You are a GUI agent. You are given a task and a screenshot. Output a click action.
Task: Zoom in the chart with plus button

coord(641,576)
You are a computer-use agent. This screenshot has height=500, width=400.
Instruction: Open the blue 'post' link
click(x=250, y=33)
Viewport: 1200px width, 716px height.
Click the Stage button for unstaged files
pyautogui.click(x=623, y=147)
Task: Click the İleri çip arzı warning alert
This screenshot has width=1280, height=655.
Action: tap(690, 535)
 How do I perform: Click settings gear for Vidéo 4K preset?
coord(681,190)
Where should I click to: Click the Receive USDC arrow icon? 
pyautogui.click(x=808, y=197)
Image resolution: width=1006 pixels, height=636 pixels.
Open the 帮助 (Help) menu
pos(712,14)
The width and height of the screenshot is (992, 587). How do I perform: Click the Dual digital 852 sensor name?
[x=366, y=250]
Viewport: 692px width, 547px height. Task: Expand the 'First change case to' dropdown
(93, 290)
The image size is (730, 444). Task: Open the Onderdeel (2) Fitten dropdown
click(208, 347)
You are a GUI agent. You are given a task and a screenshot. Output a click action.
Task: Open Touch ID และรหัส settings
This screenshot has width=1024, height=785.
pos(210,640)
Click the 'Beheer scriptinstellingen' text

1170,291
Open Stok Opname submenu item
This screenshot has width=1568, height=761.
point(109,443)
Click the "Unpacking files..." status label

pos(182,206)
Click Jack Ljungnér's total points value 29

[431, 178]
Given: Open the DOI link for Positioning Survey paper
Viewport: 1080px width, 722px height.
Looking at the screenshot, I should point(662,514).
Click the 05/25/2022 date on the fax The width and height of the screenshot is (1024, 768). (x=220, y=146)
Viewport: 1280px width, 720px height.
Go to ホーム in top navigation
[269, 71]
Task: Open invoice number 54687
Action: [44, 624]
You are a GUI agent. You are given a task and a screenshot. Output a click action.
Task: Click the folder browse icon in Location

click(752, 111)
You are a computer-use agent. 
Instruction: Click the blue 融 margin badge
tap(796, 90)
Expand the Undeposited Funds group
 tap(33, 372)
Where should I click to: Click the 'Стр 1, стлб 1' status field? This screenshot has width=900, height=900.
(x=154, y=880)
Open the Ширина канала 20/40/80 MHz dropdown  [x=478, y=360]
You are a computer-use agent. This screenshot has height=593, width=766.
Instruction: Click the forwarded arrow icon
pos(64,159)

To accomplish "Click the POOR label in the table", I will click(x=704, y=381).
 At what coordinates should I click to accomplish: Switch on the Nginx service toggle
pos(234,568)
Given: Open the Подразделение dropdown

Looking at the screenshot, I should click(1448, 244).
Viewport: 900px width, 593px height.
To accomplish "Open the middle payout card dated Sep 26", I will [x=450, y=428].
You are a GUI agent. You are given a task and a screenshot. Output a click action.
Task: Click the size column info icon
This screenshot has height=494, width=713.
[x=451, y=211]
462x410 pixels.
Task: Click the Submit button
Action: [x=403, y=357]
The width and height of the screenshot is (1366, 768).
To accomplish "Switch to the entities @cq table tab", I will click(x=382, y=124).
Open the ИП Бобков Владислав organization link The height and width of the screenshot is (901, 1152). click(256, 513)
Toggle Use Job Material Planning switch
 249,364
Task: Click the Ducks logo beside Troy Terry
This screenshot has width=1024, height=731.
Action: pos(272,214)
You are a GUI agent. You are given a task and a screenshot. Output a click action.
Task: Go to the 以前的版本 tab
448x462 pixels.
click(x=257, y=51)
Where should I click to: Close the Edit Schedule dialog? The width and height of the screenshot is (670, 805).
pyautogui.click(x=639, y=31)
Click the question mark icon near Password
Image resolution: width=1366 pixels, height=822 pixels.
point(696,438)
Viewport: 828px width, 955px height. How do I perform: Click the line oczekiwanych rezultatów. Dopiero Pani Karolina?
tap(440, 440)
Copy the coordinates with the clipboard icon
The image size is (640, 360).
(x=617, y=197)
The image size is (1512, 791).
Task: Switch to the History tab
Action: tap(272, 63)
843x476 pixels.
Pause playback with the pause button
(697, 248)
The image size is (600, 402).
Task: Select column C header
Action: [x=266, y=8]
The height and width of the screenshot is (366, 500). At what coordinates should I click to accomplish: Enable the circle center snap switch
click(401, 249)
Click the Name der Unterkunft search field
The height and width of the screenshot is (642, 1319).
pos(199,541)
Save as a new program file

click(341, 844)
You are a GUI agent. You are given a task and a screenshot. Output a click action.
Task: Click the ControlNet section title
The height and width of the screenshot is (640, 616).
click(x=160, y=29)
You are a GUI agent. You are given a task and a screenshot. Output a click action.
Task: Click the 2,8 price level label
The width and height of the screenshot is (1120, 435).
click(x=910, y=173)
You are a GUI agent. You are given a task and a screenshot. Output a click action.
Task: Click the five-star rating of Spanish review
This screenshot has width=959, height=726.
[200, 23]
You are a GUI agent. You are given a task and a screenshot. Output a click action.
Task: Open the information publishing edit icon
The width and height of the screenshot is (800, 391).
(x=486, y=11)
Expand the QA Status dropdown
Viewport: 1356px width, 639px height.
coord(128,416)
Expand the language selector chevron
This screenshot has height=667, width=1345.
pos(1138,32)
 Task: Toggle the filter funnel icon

# # # # # # #

- **What is being asked**:
Among the records above, only the lines between the line holding "Instruction: Click the blue 融 margin badge" and the line holding "Task: Go to the 以前的版本 tab", inclusive, are to be output, exactly as written.

- **Written response**:
Instruction: Click the blue 融 margin badge
tap(796, 90)
Expand the Undeposited Funds group
 tap(33, 372)
Where should I click to: Click the 'Стр 1, стлб 1' status field? This screenshot has width=900, height=900.
(x=154, y=880)
Open the Ширина канала 20/40/80 MHz dropdown  [x=478, y=360]
You are a computer-use agent. This screenshot has height=593, width=766.
Instruction: Click the forwarded arrow icon
pos(64,159)

To accomplish "Click the POOR label in the table", I will click(x=704, y=381).
 At what coordinates should I click to accomplish: Switch on the Nginx service toggle
pos(234,568)
Given: Open the Подразделение dropdown

Looking at the screenshot, I should click(1448, 244).
Viewport: 900px width, 593px height.
To accomplish "Open the middle payout card dated Sep 26", I will [x=450, y=428].
You are a GUI agent. You are given a task and a screenshot. Output a click action.
Task: Click the size column info icon
This screenshot has height=494, width=713.
[x=451, y=211]
462x410 pixels.
Task: Click the Submit button
Action: [x=403, y=357]
The width and height of the screenshot is (1366, 768).
To accomplish "Switch to the entities @cq table tab", I will click(x=382, y=124).
Open the ИП Бобков Владислав organization link The height and width of the screenshot is (901, 1152). click(256, 513)
Toggle Use Job Material Planning switch
 249,364
Task: Click the Ducks logo beside Troy Terry
This screenshot has width=1024, height=731.
Action: pos(272,214)
You are a GUI agent. You are given a task and a screenshot. Output a click action.
Task: Go to the 以前的版本 tab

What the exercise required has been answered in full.